Catenaa, Saturday, May 03, 2025-The XRP Ledger Foundation disclosed a serious vulnerability last Tuesday in recent versions of the XRPL JavaScript library, warning of potential supply chain attacks targeting cryptocurrency applications.
Security researcher Charlie Eriksen of Aikido Security identified the flaw, describing it as a “potentially catastrophic” backdoor capable of compromising private keys and wallets. The affected versions include v4.2.1 to v4.2.4 and v2.14.2, widely used to build apps on the XRP Ledger.
The foundation urged developers to immediately update to version 4.2.5, clarifying that the vulnerability affects the JavaScript SDK and not the XRP Ledger blockchain or GitHub repository itself.

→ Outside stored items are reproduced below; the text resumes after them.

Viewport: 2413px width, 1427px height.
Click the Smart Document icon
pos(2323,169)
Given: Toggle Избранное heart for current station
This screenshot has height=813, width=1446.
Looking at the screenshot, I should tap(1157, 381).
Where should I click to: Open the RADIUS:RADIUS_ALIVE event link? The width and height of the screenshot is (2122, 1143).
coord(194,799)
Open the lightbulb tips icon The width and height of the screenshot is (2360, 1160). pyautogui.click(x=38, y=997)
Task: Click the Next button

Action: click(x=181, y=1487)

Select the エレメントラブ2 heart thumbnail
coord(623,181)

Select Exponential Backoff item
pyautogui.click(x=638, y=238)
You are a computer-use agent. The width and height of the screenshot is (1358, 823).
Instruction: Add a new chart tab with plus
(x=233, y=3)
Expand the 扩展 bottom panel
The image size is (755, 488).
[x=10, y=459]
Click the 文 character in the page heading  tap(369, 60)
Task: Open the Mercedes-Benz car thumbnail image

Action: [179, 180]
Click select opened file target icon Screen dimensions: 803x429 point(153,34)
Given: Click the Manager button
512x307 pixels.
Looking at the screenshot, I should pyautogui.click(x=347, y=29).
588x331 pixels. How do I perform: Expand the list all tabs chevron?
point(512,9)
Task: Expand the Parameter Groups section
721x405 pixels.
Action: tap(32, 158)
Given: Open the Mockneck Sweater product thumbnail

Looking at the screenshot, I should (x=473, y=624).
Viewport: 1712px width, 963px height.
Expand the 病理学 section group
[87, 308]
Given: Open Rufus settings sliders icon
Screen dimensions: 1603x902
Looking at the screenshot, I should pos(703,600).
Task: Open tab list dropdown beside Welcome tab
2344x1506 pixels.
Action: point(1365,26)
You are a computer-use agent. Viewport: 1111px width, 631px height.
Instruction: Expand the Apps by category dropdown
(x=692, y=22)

Eriksen noted that the backdoor was limited to versions uploaded to Node Package Manager (NPM) and would only affect services that updated to the malicious versions within a short time frame. Projects such as Xaman Wallet and XRPScan stated their platforms remain unaffected.
“If you believe you may have been impacted, it’s important to treat your private keys as compromised and transfer assets to new wallets,” Eriksen advised.
Despite the alarming disclosure, XRP, the network’s native token, rose 4% Tuesday amid a broader cryptocurrency market rally.
The XRP Ledger, launched by Ripple Labs more than a decade ago, is primarily used for cross-border payments and tokenization services.
A full report on the breach is expected once a detailed investigation concludes.